File "/usr/local/lib/python3.6/asyncio/tasks.py", line 250, in _wakeup
future.result()
File "/usr/local/lib/python3.6/asyncio/futures.py", line 243, in result
raise self._exception
File "/usr/local/lib/python3.6/concurrent/futures/thread.py", line 56, in run
result = self.fn(*self.args, **self.kwargs)
File "/usr/src/app/homeassistant/components/sensor/scrape.py", line 120, in update
value = raw_data.select(self._select)[0].text
IndexError: list index out of range
Sorry, I should have been more clear. That is just the section of the page that has the Uptime. I didn’t want to crowd the thread with the full code, but I can if it helps. When I searched it was the 21st instance of < td> out of 23.
It’s pretty hard to get scrape sensors right on the first go. My approach is to just spam them - create like 12 of them from 1-12 just to get my bearings and see how the scraper is reading the page, then I work from there.
and replaced x with numbers 1 through 23. Just to see if I got anything and just ended up with 23 of the same warning message. So now I’m at a complete loss. Here is the full page source, to see if anyone can tell me why I’m an idiot.
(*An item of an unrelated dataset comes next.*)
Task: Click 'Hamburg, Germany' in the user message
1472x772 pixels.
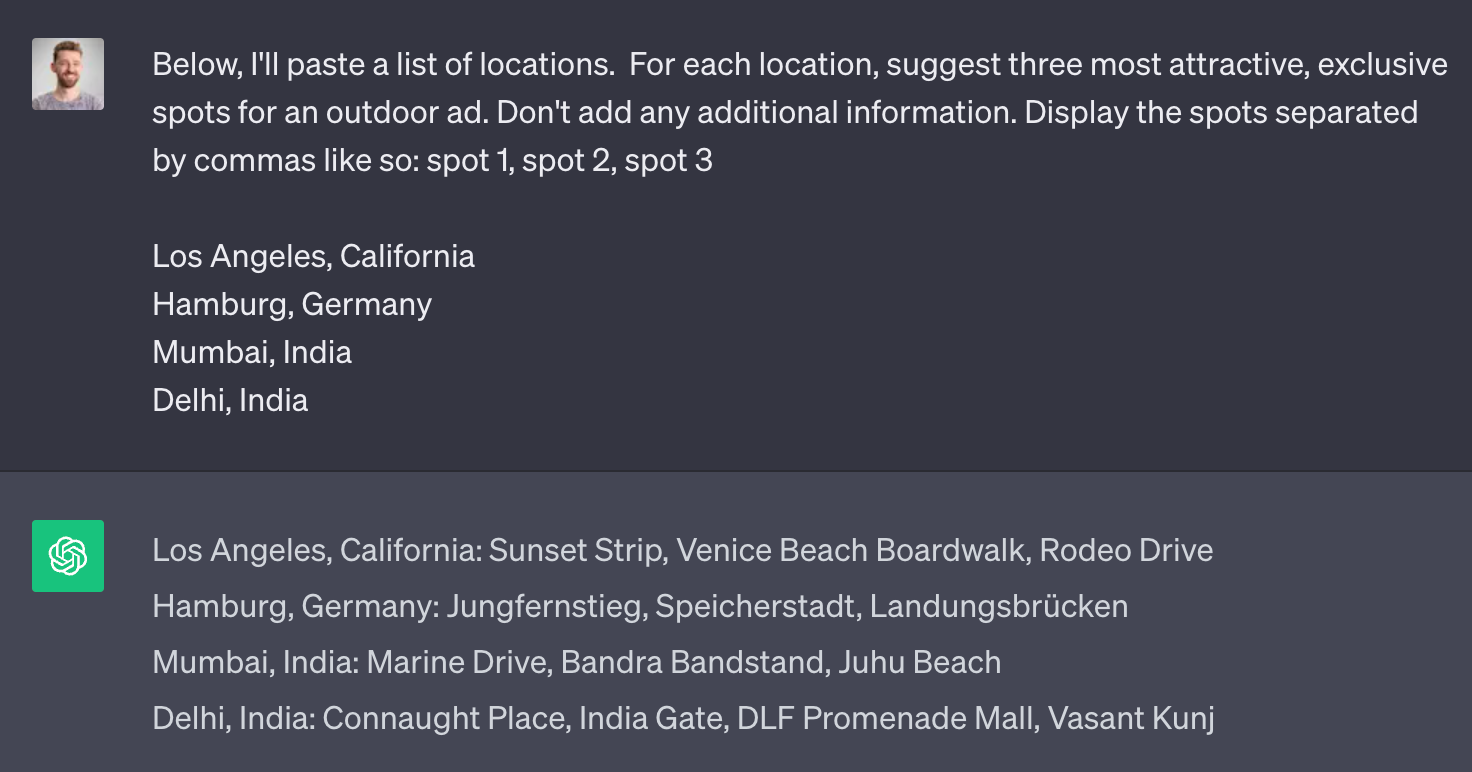Action: tap(292, 304)
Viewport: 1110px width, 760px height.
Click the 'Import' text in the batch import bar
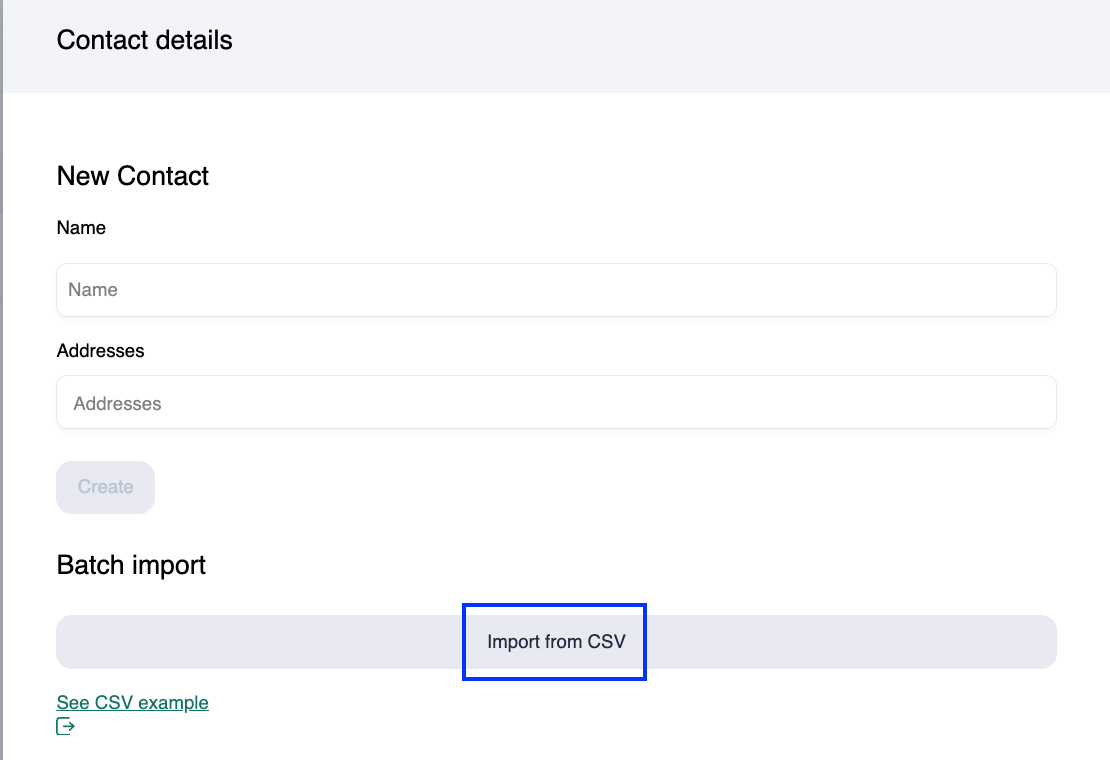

<!DOCTYPE HTML PUBLIC "-//W3C//DTD HTML 4.0 Transitional//EN">
<!-- saved from url=(0037)indexdata.html -->
<HTML><HEAD>
<META content="text/html; charset=windows-1252" http-equiv=Content-Type>
<META content=no-cache http-equiv=Pragma>
<META content="Wed, 30 Apr 1975 02:00:00 GMT" http-equiv=Expires>
<META content="Microsoft FrontPage 4.0" name=GENERATOR>
<script language="JavaScript" src="utility.js" type="text/javascript">
</script>
</HEAD>
<BODY aLink=#7b2939 link=#485a91 text=#000000 vLink=#7b2939 onload="onloadmainpage()">
<script language="javascript" type="text/javascript">
var infoText = 'This page provides information about the startup \
process of the Cable Modem. If there is a problem with the startup, the \
word "Failed" may appear in the Status column. Should this occur, visit \
the Help area and perform the Checkup procedures listed there. If the \
problem continues, click on the word "Failed" for more detailed \
information about the failure, or call your service provider for \
assistance.';
document.write(displayHeader("cm","cmStatus",infoText));
</script>
<CENTER>
<TABLE align=center border=1 cellPadding=8 cellSpacing=0 width="100%">
<TBODY>
<TR>
<TH><FONT color=#ffffff>Task</FONT></TH>
<TH><FONT color=#ffffff>Status</FONT> </TH></TR>
<TR>
<TD>DOCSIS Downstream Channel Acquisition</TD>
<TD>Done</TD></TR>
<TR>
<TD>DOCSIS Ranging</TD>
<TD>Done</TD></TR>
<TR>
<TD>Establish IP Connectivity using DHCP</TD>
<TD>Done</TD></TR>
<TR>
<TD>Establish Time Of Day</TD>
<TD>Done</TD></TR>
<TR>
<TD>Transfer Operational Parameters through TFTP</TD>
<TD>Done</TD></TR>
<TR>
<TD>Register Connection</TD>
<TD>Done</TD></TR>
<TR>
<TD>Cable Modem Status</TD>
<TD>Operational</TD></TR>
<TR>
<TD>Initialize Baseline Privacy</TD>
<TD>Done</TD></TR>
</TBODY>
</TABLE>
</CENTER>
<P></P>
<TABLE align=center border=1 cellPadding=8 cellSpacing=0 width="100%">
<TBODY>
<TR>
<TH><FONT color=#ffffff>Cable Modem Operation</FONT></TH>
<TH><FONT color=#ffffff>Value</FONT> </TH></TR>
<TR>
<TD>Current Time and Date</TD>
<TD>Apr 03 2018 08:59:38</TD></TR>
<TR>
<TD>System Up Time</TD>
<TD>0 days 0h:27m:48s</TD></TR>
</TBODY>
</TABLE>
<P></P>
<script language="javascript" type="text/javascript">
document.write(displayFooter("cm"));
</script>
</BODY>
It seems that Firefox sees the td’s as lower-case and Chrome as upper-case; so I tried both wondering if it was case sensitive and ended up with the same results.
FYI this won’t work on newer firmware, restarting thru the web UI has been disabled “in the name of security”. A smart-plug would work though letting you power cycle it.